◆ Fragmento del texto ◆
-*-

Bueno, en realidad, no siempre se produce esa conmoción añadida. No suele ser lo mismo asistir a esas muertes inocentes en el entorno de los países llamados desarrollados donde, afortunadamente, se producen de manera muy esporádica, que contemplar en las pantallas esos bombardeos sistemáticos que acaban con poblaciones civiles enteras entre las que se encuentran miles de niños igualmente inocentes. Matanzas de niños cuyo único pecado ha sido nacer en países o lugares que, para algunos mandatarios y mercaderes de esos mismos países desarrollados, son simplemente sitios donde hacer negocio o demostrar quién es el que manda.

Es curioso que siendo la muerte algo absolutamente íntimo haya sido en todos los momentos de la historia utilizada como espectáculo de masas. Y es significativo que hoy, cuando se supone que, como especie, hemos alcanzado un alto grado de evolución y civilización, sigamos asistiendo al siniestro espectáculo de la muerte y del dolor.

El espectáculo de la tragedia

Viene todo esto a cuento de la tragedia de ese niño de Almería, asesinado a manos de un adulto, que tanta conmoción popular parece haber producido y que ha desencadenado escenas que supongo que, en algún momento, producirán vergüenza y sonrojo en quienes las han protagonizado.

Estoy seguro de que mucha buena gente ha seguido el espectáculo de buena fe y sintiendo, de verdad, como propio, el dolor de esa familia que buscaba al hijo perdido. No es la gente común la que está obligada a hacer una reflexión sobre los límites decentes de la verdad, de la noticia o del aprovechamiento político o ideológico.

La responsabilidad de ese bochornoso espectáculo que nos degrada a todos recae, en este caso y de manera fundamental, en unos medios de comunicación que, sencillamente, se han dedicado a comerciar, como traficantes, con el dolor de gente humilde y desesperada.

-*-

(Elementos guardados)
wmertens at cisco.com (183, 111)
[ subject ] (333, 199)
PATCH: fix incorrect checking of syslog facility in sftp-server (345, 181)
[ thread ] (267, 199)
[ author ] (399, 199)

-*-

◆ Qué harás ◆
1. Indica si cada afirmación coincide con el fragmento y responde sí o no, citando literalmente las palabras del texto que lo deciden.
(a) Las muertes inocentes en los países desarrollados se producen con frecuencia.
(b) El niño de Almería murió a manos de un adulto.
(c) La responsabilidad principal del espectáculo recae en la gente común.
2. Contesta estas preguntas con datos del fragmento.
(a) ¿De dónde era el niño asesinado?
(b) ¿A quién buscaba la familia?
(c) ¿Con qué han comerciado los medios de comunicación?
3. Continúa el fragmento sobre el espectáculo de la tragedia a partir de su última oración.
Las entradas no se necesitan para este ejercicio.

◆ Respuestas del ejercicio ◆
1.
(a) No: «se producen de manera muy esporádica».
(b) Sí: «asesinado a manos de un adulto».
(c) No: «recae, en este caso y de manera fundamental, en unos medios de comunicación».

2.
(a) De Almería.
(b) Al hijo perdido.
(c) Con el dolor de gente humilde y desesperada.

3.
Un uso miserable de lo público

Hemos asistido a horas y horas de programación miserable, sin ningún tipo de interés auténticamente periodístico y sin ningún tipo de calidad formal, en el que sólo se buscaba el impacto morboso en la audiencia. Nos han atiborrado de bazofia televisiva basada en ese espantoso recurso que consiste en repetir una y mil veces las mismas imágenes para rellenar a bajo coste horas en antena sin nada que lo justifique.

Y si eso es absolutamente reprochable en medios privados, la situación resulta absolutamente insostenible cuando ello se hace desde medios públicos cuya razón de ser está en el servicio público y en el interés general.

Produce un enorme sonrojo asistir, día tras día, a horas de programación en la televisión pública dedicadas a la crónica de sucesos y al comercio más descarado y brutal con el dolor y las miserias de la gente.

Y qué decir de los políticos que hacen campaña en las capillas ardientes para poder estar en esos mismos medios a los que se controla y a los que se dirige.

No merecía esa falta de respeto ni ese pobre rapaz, víctima de la sinrazón, ni esa pobre madre repleta de dolorosa dignidad.

No se merecían que unos mercaderes comerciaran con su dolor ni que unos manipuladores trataran de hacer aflorar en muchas gentes los peores sentimientos de los que somos capaces. Sentimientos de odio y de venganza a los que todos debemos negarnos.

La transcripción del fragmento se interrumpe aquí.